▶ [Check your understanding]:
1. Answer these questions using the Model 1 page:
(a) On what date was it published?
(b) Which library does it name as the Python library for text?
(c) Which dataframe does it say is used?
2. Extend the Model 1 page, picking up after its last line.

▶ [Page extract]:
=== Section Start ===
Model 1

Author

Team \(i\)

Published

March 10, 2025

Setup

  • You may use any libraries, but as a feature engineering assignment tidyverse/pandas are likely sufficient.
    • The next most likely are dummy column and textual libraries.
    • Pandas has a built-in get_dummies and the Pythonic text library is NLTK

.r

library(tidyverse)

.py

import numpy as np
import pandas as pd

Dataframe

  • We use the model dataframe.

.r

wine <- readRDS(gzcon(url("https://github.com/cd-public/D505/raw/master/dat/model.rds")))

.py

wine = pd.read_pickle("https://github.com/cd-public/D505/raw/master/dat/model.pickle")

Engineer Features

  • This is the reference I use, for both languages actually.
  • I am actually a contributor to this document - and so could you be!
=== Section End ===
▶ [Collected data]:
=== Section Start ===
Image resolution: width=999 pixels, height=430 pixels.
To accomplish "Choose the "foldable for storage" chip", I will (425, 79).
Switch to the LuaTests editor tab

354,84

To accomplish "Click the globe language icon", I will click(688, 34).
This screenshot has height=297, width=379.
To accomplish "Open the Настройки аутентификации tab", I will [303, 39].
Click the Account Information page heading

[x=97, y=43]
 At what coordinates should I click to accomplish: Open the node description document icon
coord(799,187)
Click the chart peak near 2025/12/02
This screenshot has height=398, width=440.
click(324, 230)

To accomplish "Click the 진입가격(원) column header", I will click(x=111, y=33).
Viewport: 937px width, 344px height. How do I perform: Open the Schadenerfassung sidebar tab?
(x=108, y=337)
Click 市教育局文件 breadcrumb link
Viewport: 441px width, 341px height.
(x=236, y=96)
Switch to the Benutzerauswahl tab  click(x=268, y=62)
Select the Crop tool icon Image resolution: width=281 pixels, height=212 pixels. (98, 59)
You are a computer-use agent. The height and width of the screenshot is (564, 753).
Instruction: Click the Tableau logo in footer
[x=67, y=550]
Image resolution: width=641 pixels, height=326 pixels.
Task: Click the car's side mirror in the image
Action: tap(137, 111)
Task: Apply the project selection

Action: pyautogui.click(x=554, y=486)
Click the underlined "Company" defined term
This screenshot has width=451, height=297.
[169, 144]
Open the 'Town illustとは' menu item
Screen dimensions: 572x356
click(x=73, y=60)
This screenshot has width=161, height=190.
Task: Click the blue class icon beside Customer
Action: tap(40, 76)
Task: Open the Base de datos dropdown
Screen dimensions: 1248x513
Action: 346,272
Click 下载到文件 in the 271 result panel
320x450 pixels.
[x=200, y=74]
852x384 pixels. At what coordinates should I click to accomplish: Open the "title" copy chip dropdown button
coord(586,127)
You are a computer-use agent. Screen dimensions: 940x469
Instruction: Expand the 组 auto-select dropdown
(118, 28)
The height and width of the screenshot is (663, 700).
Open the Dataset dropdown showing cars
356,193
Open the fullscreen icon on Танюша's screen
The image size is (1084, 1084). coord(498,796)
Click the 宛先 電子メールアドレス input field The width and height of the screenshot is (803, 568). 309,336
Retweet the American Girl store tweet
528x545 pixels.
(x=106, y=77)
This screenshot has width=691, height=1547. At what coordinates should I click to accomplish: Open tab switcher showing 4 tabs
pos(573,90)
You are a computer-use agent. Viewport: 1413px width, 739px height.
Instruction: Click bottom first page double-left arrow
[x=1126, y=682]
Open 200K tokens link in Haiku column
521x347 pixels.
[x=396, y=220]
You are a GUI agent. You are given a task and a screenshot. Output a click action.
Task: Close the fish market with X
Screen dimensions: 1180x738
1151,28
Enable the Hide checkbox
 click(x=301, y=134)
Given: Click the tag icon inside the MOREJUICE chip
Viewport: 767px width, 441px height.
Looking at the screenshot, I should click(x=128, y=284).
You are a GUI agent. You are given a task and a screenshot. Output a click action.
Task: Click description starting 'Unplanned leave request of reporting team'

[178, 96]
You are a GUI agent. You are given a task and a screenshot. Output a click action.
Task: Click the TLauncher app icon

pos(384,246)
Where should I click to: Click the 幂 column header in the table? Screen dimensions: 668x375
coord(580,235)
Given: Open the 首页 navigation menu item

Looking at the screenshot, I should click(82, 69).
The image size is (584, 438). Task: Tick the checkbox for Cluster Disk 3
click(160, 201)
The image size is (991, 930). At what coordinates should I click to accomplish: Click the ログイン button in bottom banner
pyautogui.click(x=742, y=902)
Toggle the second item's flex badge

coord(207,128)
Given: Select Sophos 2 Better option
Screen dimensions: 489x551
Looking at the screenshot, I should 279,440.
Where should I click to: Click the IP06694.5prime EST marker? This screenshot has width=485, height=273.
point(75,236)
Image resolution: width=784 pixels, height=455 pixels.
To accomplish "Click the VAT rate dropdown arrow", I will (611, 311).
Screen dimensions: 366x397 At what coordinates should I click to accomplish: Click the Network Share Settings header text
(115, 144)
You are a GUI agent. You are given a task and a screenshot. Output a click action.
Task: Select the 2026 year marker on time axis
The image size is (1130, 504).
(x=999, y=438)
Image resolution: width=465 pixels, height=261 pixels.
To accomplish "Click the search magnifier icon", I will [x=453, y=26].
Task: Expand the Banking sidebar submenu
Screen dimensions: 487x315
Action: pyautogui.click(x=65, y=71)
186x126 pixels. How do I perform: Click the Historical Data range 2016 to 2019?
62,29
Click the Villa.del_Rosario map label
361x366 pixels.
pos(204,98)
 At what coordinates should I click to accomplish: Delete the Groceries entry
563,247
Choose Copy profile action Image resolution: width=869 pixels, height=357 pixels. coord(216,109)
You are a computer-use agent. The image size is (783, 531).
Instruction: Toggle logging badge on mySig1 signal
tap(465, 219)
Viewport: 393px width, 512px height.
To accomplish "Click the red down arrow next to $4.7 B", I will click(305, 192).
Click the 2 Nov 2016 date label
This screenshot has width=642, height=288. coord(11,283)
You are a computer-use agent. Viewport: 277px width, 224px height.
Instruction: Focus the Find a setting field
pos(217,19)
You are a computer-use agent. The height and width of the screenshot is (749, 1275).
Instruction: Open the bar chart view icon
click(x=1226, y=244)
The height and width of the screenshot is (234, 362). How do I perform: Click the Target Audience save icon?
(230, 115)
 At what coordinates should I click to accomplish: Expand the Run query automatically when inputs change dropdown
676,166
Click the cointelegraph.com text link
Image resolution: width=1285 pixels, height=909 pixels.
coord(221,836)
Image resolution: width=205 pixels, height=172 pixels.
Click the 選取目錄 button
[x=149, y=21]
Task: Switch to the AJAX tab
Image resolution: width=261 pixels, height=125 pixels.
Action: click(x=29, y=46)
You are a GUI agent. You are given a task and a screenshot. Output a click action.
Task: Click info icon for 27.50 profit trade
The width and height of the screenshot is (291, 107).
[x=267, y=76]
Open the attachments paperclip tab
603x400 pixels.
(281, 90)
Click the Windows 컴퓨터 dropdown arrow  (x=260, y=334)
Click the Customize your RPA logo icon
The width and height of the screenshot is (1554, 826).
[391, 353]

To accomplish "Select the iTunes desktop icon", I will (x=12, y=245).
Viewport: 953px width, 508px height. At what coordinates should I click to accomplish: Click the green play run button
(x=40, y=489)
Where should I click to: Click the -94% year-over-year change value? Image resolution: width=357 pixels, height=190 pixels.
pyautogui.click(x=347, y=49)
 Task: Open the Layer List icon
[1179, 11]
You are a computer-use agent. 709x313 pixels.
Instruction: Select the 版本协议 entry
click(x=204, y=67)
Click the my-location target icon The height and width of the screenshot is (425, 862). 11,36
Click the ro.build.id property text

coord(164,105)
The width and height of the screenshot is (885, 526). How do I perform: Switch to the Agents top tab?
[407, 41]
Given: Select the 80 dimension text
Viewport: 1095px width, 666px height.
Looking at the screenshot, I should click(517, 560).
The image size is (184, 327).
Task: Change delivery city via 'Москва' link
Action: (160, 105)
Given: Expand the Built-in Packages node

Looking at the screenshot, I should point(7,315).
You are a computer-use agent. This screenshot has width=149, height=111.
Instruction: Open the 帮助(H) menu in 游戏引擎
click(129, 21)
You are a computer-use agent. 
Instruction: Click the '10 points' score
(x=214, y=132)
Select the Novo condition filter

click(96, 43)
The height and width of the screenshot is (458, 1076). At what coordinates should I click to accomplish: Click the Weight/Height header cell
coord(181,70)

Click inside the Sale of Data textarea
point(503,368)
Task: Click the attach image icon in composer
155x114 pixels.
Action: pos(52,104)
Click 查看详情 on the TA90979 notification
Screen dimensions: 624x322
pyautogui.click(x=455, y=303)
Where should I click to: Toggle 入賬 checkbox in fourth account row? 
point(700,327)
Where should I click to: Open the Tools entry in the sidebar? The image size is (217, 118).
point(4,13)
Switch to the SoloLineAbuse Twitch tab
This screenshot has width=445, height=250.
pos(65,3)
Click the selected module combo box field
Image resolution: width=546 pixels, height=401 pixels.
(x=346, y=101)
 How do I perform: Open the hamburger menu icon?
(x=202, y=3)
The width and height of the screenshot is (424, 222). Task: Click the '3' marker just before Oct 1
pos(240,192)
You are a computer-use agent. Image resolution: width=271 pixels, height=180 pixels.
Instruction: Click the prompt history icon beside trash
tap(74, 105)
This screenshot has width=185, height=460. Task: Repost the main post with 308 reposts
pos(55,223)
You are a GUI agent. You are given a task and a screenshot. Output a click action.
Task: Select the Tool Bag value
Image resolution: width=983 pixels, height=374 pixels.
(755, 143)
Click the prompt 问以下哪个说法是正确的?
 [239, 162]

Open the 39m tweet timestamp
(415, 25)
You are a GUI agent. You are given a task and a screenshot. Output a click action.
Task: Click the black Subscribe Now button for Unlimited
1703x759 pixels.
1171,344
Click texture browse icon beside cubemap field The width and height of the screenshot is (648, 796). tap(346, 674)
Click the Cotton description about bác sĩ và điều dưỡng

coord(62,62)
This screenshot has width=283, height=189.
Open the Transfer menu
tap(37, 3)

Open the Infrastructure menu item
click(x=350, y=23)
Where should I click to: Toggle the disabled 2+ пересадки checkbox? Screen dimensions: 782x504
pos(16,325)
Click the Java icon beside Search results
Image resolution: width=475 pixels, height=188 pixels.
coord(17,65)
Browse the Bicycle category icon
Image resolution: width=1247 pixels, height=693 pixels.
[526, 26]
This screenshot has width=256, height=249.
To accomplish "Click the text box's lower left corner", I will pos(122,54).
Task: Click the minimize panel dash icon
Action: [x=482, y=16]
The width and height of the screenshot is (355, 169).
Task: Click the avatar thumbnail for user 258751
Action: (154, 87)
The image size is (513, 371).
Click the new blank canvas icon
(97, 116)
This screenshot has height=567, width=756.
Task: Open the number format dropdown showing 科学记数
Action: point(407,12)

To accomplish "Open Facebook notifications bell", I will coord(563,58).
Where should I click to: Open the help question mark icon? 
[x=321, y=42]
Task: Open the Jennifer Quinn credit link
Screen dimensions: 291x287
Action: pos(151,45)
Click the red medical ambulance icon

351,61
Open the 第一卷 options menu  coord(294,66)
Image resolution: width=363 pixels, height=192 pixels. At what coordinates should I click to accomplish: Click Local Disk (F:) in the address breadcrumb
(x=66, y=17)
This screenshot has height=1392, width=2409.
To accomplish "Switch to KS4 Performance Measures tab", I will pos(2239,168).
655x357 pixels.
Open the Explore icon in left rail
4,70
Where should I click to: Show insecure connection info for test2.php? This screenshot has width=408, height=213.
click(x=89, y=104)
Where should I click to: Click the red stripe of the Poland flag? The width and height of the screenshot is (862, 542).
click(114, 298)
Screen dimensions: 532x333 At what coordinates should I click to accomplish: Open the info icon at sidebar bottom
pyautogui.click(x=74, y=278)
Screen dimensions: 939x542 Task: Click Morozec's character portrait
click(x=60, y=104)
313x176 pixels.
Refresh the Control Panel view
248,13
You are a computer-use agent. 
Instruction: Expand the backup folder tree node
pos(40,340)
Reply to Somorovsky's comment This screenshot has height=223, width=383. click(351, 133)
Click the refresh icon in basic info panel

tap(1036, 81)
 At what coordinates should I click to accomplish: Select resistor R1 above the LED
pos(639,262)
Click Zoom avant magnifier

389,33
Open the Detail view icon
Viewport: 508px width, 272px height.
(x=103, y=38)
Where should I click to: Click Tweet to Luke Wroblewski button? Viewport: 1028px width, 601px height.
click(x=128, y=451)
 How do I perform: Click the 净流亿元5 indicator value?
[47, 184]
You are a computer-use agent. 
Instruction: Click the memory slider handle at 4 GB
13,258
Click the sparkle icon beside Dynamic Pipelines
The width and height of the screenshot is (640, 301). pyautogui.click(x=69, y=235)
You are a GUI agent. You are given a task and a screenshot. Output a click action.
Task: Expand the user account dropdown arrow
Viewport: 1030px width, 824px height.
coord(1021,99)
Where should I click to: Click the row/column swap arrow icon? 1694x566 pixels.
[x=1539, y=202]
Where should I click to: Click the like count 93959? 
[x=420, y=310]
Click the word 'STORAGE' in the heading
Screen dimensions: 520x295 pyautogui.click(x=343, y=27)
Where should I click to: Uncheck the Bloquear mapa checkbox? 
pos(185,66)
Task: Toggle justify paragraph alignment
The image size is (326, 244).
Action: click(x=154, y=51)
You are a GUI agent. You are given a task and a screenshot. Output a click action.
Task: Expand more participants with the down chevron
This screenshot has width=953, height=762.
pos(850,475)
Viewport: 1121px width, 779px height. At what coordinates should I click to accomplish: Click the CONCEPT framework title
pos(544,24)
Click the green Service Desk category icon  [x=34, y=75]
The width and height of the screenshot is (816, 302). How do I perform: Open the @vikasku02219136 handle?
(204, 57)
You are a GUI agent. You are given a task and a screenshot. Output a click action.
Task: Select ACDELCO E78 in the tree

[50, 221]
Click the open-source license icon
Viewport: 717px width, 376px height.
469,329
=== Section End ===
▶ [Responses by task]:
1.
(a) March 10, 2025
(b) NLTK
(c) The model dataframe

2.
.r

wine <- wine %>% mutate(points_per_price = points/price)

.py

wine.assign(point_per_price = wine['points']/wine['price'])

Save the dataframe

  • In addition to a document like this, you will also need to submit your dataframe.
    • .rds for R
    • .pickle for Python
  • Specify if you optimized for \(K\)-NN or Naive Bayes

.r

write_rds(wine, file="group_n_knn.rds")

.py

wine.to_pickle("group_m_naive.pickle")

Submission

  • Reply to the email titled “Group \(n\)” with a link to a GitHub repository containing
    • A .rmd or .qmd file.
    • A .rds or .pickle file.
  • You may update this submission as many times as you like until class starts on 10 Mar.

Assessment

  • .rds assessments will be evaluated as follows:
    • With either method = "knn" or method = "naive_bayes"
wine <- readRDS("group_n_method.rds") # or url
split <- createDataPartition(wine$province, p = 0.8, list = FALSE)
train <- wine[split, ]
test <- wine[-split, ]
fit <- train(province ~ .,
             data = train, 
             method = "knn",
             tuneLength = 15,
             metric = "Kappa",
             trControl = trainControl(method = "cv", number = 5))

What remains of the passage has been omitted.